Task prompt:
From the records below, print exactly the lines starting at the one containing "Click the user icon beside first 发放元宝 heading" and ending at the one containing "Enable the 3D View checkbox", ends included, and nothing else.

Data section:
++++++++
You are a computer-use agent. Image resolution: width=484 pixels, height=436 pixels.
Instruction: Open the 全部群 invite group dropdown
++++++++
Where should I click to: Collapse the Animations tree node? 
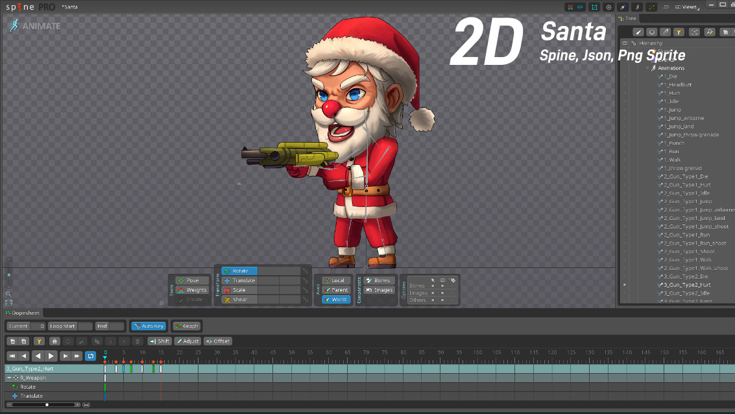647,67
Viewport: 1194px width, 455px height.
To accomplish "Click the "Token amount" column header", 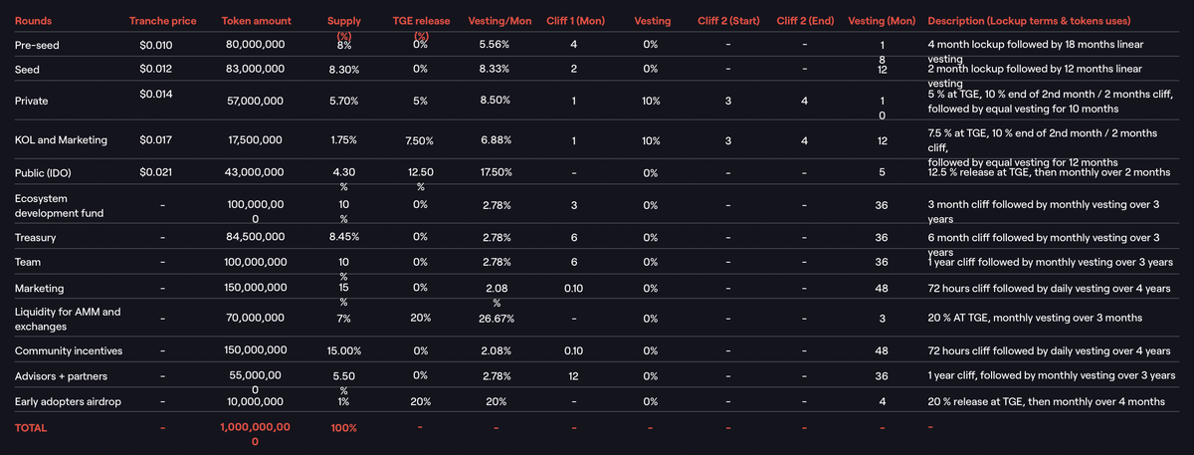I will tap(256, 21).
++++++++
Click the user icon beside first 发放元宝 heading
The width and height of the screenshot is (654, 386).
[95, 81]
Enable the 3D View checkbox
++++++++
Answer space:
Click the user icon beside first 发放元宝 heading
The width and height of the screenshot is (654, 386).
[95, 81]
Enable the 3D View checkbox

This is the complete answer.